## What is expected
Give the lines running from the start of the material through the line that contains "pyautogui.click(x=13, y=475)", inclusive, as a JSON list of strings with one string per line. Leave out blank lines and omit the pictures.

[Element and text location data]
--- BEGIN ---

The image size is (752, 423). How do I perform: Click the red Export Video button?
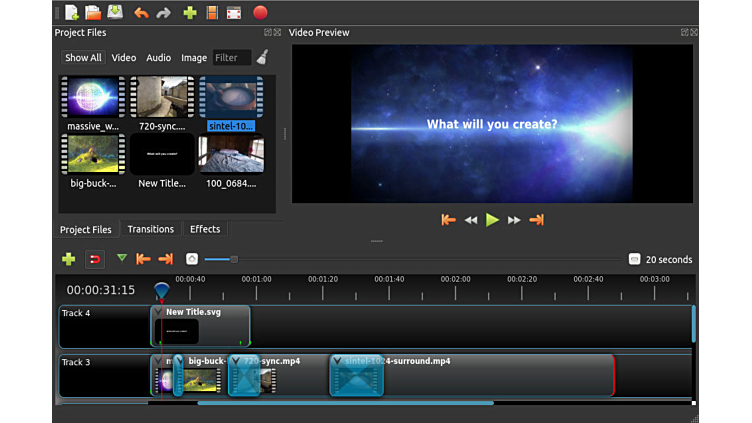[x=260, y=13]
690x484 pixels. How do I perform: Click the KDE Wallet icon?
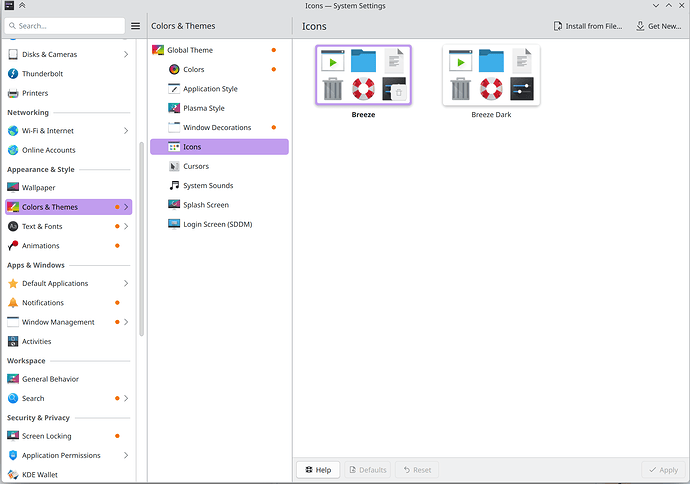pyautogui.click(x=13, y=475)
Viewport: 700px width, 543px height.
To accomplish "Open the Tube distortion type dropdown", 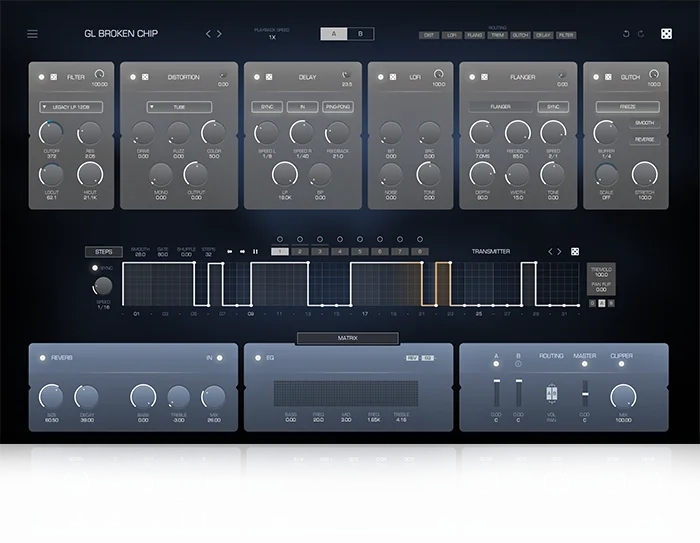I will [179, 107].
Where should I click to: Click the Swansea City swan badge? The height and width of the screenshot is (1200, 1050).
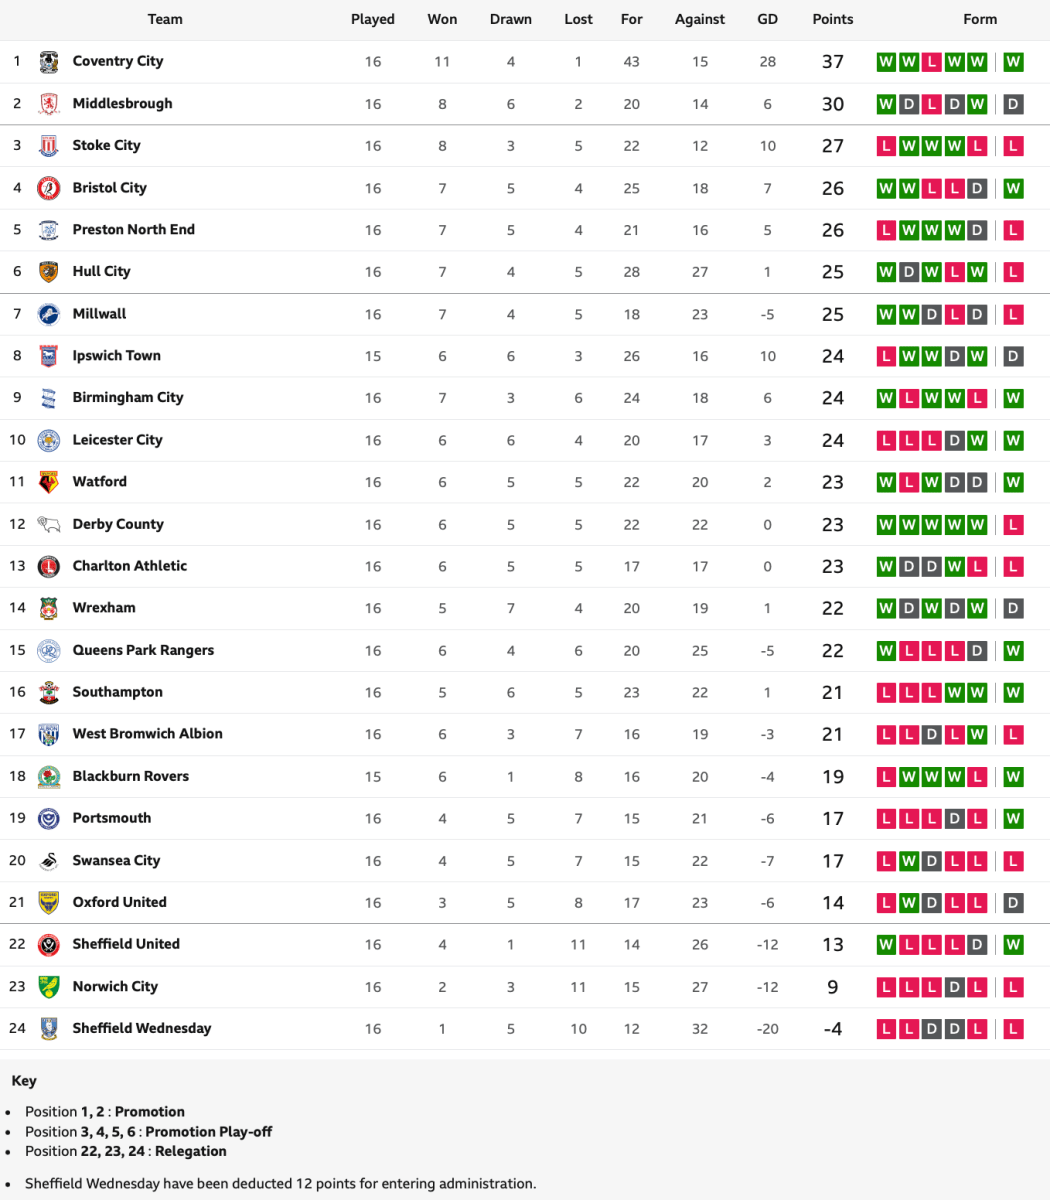[48, 861]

--- END ---

## The output
[
  "The image size is (752, 423). How do I perform: Click the red Export Video button?",
  "[x=260, y=13]",
  "690x484 pixels. How do I perform: Click the KDE Wallet icon?",
  "pyautogui.click(x=13, y=475)"
]